Rothman, N., K. P. Cantor, A Blair, D Bush, JW Brock, K Helzlsouer, SH Zahm, LL Needham, GR Pearson, RN Hoover, GW Comstock, PT Strickland. 1997. A nested case-control study of non-Hodgkin lymphoma and serum organochlorine residues. The Lancet 350 (July 26): 240-244.

 
 

The graph at right shows the interaction between a contaminant (PCBs) and a virus (EBV, or Epstein Barr Virus) from the results obtained in a collaborative work involving the US National Cancer Institute and the US Centers for Disease Control by Rothman et al. (1977)

The graph compares the relative risk of non-Hodgkin's lymphoma for three conditions of exposure. On the left (above PCB), the two bars compare groups of people with little exposure to Epstein Barr Virus but either low (green) or high (blue) exposure to PCBs.

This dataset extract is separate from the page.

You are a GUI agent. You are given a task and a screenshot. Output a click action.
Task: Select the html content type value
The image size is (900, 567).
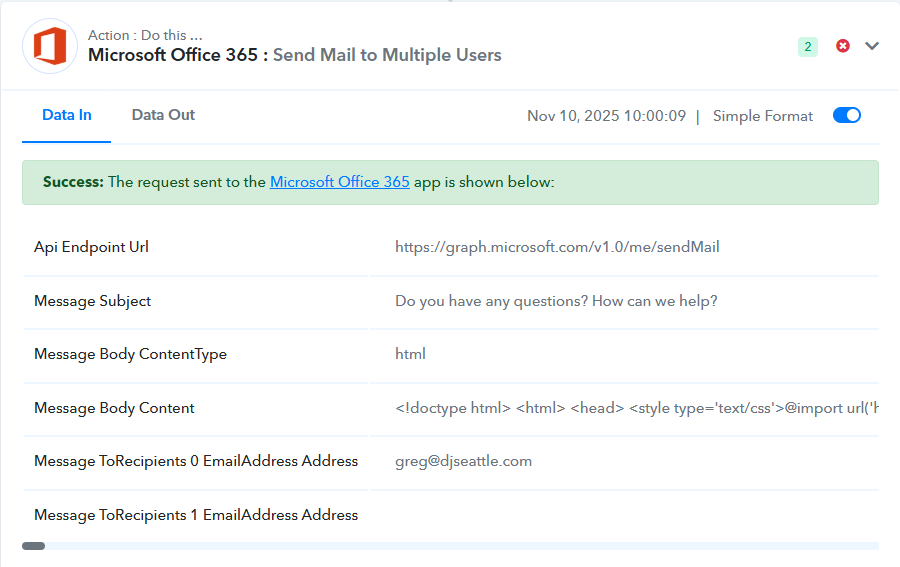pyautogui.click(x=410, y=354)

Comparing these two bars shows a slight but significant increase in risk of NHL.

Rothman et al. 1997

 
 

 

The pair of bars in the center (above EBV) compare people with relatively low PCB exposure and either low (green) or high (blue) exposure to Epstein Barr Virus. This shows no alteration in risk due to EBV alone.

The pair of bars on the right compare two groups of people: low EBV and low PCB (green) vs. high EBV and high PCB (blue). This striking result shows over a 20x increase in risk if exposure to both agents, the contaminant and the virus, is simultaneous and relatively high.

This result does not prove causation. It suggests, however, that an interaction between the contaminant and the virus may be increasing the risk to NHL dramatically. One hypothesis is that the contaminant, known from animal studies to affect immune system function, is reducing the ability of the human immune system to resist the impact of an infectious agent.